EXCERTO DO TEXTO ::
E parece que também não foi desta.
Era a última aula daquela coreografia, o momento em que a pessoa já sabe aquilo tudo de trás para a frente e para a esquerda e para a direita, ideal para se sentir aquaisi num musical da Broadway. Entra um gigante que anuncia I don´t speak or understand any word of portuguese [ainda hei-de experimentar dizer coisa semelhante, mutatis mutandis, lá para a América, ou em qualquer anglófono, quando lá for um dia], a professora riu-se e basicamente não proferiu uma palavra de inglês durante toda a aula, e ele teve mesmo que se amanhar com o que entendia, agora passo-toca, agora pisa, agora esquerda — quais left —, agora direita — querias turn on the right, mas olha, não deu.

Dados recolhidos

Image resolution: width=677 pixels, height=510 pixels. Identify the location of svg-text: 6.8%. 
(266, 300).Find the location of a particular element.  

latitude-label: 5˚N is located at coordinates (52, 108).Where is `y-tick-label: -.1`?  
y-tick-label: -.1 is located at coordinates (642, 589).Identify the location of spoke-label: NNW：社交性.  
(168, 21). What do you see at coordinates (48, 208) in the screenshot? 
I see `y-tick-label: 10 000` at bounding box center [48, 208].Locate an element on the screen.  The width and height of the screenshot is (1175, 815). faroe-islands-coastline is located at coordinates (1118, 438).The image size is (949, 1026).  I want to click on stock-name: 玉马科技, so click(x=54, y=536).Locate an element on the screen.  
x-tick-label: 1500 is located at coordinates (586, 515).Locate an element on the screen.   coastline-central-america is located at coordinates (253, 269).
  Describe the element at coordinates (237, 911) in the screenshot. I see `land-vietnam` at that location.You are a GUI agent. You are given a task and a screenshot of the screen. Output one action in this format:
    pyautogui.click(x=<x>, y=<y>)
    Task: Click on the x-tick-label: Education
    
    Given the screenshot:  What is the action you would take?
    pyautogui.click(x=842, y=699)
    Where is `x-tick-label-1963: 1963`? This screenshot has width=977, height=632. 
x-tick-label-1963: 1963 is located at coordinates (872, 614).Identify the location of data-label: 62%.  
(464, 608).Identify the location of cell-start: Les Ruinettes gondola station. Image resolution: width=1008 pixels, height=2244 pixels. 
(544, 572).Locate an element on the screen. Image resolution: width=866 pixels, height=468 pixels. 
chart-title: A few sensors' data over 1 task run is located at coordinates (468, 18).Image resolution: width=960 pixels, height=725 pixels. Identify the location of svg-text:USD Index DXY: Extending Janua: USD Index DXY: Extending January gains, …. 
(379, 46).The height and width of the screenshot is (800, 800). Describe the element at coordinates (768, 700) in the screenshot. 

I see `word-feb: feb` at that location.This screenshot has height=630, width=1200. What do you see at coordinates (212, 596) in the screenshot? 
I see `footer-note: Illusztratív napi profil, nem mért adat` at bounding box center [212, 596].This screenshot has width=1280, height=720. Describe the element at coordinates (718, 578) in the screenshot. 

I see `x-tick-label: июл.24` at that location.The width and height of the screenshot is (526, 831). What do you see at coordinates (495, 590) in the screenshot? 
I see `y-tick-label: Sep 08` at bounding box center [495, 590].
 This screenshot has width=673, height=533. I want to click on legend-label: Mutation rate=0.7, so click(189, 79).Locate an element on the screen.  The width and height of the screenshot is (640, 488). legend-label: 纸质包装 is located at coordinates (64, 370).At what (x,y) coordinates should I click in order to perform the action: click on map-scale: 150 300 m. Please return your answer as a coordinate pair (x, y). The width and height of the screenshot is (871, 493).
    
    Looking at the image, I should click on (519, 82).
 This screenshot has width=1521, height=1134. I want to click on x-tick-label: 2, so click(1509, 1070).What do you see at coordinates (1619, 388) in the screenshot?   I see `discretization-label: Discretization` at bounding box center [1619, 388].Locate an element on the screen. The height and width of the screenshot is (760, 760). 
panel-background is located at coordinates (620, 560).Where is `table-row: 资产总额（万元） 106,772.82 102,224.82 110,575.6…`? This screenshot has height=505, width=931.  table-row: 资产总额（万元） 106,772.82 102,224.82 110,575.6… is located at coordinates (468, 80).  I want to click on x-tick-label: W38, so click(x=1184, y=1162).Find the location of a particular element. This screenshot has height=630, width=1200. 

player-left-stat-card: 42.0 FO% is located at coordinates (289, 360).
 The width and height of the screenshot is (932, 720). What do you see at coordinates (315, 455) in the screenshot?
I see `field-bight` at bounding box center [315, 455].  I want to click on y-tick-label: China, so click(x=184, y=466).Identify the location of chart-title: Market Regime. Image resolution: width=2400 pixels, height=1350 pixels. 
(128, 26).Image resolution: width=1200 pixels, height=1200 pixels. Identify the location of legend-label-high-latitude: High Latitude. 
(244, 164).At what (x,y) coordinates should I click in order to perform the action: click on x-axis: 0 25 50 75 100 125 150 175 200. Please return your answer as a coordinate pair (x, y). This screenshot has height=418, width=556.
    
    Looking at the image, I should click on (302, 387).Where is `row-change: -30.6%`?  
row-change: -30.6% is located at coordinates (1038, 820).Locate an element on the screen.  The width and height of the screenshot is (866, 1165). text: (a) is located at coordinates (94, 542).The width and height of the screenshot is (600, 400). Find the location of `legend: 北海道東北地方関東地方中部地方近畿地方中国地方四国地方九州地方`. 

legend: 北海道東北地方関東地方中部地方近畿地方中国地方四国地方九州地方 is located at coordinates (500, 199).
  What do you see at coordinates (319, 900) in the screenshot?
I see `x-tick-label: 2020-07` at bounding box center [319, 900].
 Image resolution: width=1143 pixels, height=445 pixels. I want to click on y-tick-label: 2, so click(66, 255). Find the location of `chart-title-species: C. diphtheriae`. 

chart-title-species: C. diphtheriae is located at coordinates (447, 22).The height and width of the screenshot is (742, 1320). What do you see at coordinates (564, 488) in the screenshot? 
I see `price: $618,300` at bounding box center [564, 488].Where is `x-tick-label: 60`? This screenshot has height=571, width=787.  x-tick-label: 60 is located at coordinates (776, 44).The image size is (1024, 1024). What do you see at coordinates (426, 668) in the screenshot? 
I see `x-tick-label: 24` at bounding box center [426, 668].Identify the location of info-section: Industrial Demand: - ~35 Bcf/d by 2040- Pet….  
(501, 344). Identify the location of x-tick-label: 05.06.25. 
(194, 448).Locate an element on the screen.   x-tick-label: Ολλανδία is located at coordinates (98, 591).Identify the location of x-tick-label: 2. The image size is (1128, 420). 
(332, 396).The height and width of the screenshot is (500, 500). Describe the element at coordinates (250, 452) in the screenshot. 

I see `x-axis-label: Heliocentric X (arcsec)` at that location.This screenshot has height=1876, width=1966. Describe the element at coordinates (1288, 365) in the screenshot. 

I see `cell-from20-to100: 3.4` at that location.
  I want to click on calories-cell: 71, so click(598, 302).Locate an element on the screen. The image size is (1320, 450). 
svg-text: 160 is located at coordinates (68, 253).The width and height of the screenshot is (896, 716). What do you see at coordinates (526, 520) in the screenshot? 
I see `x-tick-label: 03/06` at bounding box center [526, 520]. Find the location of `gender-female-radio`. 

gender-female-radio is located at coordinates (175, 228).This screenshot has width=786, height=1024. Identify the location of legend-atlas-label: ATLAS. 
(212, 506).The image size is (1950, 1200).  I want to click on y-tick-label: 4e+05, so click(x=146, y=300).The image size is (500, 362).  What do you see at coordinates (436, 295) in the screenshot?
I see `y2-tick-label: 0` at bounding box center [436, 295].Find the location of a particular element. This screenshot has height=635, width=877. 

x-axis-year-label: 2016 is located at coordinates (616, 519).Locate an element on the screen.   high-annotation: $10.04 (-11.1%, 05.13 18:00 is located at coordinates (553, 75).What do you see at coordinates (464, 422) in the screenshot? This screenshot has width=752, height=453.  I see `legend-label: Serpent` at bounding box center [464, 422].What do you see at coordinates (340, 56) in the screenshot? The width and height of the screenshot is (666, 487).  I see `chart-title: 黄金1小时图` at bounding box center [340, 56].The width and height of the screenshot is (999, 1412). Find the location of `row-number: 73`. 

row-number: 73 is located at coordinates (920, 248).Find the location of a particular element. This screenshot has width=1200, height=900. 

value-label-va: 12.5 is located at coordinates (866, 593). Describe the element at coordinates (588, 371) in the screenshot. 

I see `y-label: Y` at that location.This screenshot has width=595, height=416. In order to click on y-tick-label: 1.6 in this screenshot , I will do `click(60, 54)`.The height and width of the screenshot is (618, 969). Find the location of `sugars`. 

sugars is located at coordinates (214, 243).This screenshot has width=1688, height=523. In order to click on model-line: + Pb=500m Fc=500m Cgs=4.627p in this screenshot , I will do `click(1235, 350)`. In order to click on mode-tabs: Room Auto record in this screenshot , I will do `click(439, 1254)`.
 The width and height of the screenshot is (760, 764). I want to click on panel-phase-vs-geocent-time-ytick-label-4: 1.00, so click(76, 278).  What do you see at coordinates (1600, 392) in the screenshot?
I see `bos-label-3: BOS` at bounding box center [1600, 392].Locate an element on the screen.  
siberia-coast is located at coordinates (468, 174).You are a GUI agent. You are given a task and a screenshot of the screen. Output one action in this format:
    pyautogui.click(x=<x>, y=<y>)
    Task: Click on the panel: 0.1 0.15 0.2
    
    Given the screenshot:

APLICAR A LEITURA ::
a) Resuma o excerto em duas frases.
b) Extraia do excerto o trecho entre "Era a última" e "olha, não deu.", ambos incluídos.
As entradas não têm qualquer papel no que aqui se pede.

RESPOSTAS POR ORDEM ::
a) Na última aula de uma coreografia, entrou um gigante que anunciou em inglês não falar nem entender uma palavra de português. A professora riu-se e praticamente não disse uma palavra de inglês durante toda a aula, pelo que ele teve de se arranjar com o que entendia.

b)
Era a última aula daquela coreografia, o momento em que a pessoa já sabe aquilo tudo de trás para a frente e para a esquerda e para a direita, ideal para se sentir aquaisi num musical da Broadway. Entra um gigante que anuncia I don´t speak or understand any word of portuguese [ainda hei-de experimentar dizer coisa semelhante, mutatis mutandis, lá para a América, ou em qualquer anglófono, quando lá for um dia], a professora riu-se e basicamente não proferiu uma palavra de inglês durante toda a aula, e ele teve mesmo que se amanhar com o que entendia, agora passo-toca, agora pisa, agora esquerda — quais left —, agora direita — querias turn on the right, mas olha, não deu.